• Task instructions
Exactly the lines from the one containing "Like the reply" to the last line of the records, inclusive, are to be transcribed; include no others.

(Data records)
Start of Block

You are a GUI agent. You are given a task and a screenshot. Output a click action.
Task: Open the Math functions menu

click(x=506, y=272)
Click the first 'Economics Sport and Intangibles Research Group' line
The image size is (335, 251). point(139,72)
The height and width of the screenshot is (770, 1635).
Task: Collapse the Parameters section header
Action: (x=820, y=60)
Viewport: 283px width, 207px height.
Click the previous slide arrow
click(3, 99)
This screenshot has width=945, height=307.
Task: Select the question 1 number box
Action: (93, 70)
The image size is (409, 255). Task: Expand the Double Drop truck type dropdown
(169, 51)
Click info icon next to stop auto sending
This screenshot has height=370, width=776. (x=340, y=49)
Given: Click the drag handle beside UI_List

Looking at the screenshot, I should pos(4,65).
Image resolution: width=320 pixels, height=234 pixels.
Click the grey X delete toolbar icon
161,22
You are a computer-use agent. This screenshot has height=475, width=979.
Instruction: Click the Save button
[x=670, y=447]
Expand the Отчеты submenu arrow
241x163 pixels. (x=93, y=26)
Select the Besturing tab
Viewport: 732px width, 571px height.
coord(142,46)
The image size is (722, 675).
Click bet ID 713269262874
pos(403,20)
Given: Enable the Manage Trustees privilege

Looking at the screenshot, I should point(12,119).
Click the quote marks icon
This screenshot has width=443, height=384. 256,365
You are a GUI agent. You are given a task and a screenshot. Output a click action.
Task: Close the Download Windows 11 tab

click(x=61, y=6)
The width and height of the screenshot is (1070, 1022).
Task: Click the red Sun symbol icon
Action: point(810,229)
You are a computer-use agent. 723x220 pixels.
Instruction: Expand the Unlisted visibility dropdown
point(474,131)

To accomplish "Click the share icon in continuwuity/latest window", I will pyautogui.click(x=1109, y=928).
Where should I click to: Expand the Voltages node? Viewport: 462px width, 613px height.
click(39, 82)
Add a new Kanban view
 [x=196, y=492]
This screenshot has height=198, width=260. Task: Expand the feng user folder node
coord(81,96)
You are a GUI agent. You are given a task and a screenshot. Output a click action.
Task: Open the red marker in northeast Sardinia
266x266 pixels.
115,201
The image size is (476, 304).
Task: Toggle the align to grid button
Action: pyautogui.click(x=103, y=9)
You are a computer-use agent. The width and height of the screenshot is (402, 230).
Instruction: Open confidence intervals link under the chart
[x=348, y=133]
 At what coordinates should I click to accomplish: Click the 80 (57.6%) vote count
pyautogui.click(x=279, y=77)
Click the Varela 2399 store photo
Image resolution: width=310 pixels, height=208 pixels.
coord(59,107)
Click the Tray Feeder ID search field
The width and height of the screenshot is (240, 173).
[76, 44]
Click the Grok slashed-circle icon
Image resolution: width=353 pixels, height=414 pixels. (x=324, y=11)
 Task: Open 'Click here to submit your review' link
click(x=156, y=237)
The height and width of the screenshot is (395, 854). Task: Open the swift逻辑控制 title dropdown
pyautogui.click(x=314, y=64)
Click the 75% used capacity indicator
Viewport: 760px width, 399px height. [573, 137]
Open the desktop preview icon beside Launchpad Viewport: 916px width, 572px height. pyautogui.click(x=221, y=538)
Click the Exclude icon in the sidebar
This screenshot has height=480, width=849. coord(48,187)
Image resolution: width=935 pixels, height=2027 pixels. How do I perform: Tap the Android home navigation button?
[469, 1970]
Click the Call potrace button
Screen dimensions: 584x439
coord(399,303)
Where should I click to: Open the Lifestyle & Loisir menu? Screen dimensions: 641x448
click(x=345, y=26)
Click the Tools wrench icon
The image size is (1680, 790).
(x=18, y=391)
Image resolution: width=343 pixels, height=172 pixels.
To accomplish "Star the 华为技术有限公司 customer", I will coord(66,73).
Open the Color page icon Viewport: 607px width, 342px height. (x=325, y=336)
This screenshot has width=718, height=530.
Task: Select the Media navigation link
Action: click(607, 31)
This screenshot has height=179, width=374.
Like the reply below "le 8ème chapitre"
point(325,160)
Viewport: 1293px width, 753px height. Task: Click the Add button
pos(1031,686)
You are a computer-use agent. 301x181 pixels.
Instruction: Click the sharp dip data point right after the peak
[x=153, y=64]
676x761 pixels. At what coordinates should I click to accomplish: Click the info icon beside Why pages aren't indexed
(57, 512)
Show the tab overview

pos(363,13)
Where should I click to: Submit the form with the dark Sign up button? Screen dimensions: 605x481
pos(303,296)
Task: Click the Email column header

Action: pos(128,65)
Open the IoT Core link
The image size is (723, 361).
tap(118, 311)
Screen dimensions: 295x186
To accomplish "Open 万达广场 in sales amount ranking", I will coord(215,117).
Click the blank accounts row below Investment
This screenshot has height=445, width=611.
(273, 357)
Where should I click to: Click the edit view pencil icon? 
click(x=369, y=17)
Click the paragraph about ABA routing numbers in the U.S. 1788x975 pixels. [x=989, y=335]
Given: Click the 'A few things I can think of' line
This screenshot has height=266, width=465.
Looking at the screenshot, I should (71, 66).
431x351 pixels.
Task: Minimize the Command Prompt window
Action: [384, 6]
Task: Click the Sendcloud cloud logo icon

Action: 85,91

End of Block

• Result for this exercise
Like the reply below "le 8ème chapitre"
point(325,160)
Viewport: 1293px width, 753px height. Task: Click the Add button
pos(1031,686)
You are a computer-use agent. 301x181 pixels.
Instruction: Click the sharp dip data point right after the peak
[x=153, y=64]
676x761 pixels. At what coordinates should I click to accomplish: Click the info icon beside Why pages aren't indexed
(57, 512)
Show the tab overview

pos(363,13)
Where should I click to: Submit the form with the dark Sign up button? Screen dimensions: 605x481
pos(303,296)
Task: Click the Email column header

Action: pos(128,65)
Open the IoT Core link
The image size is (723, 361).
tap(118, 311)
Screen dimensions: 295x186
To accomplish "Open 万达广场 in sales amount ranking", I will coord(215,117).
Click the blank accounts row below Investment
This screenshot has height=445, width=611.
(273, 357)
Where should I click to: Click the edit view pencil icon? 
click(x=369, y=17)
Click the paragraph about ABA routing numbers in the U.S. 1788x975 pixels. [x=989, y=335]
Given: Click the 'A few things I can think of' line
This screenshot has height=266, width=465.
Looking at the screenshot, I should (71, 66).
431x351 pixels.
Task: Minimize the Command Prompt window
Action: [384, 6]
Task: Click the Sendcloud cloud logo icon

Action: 85,91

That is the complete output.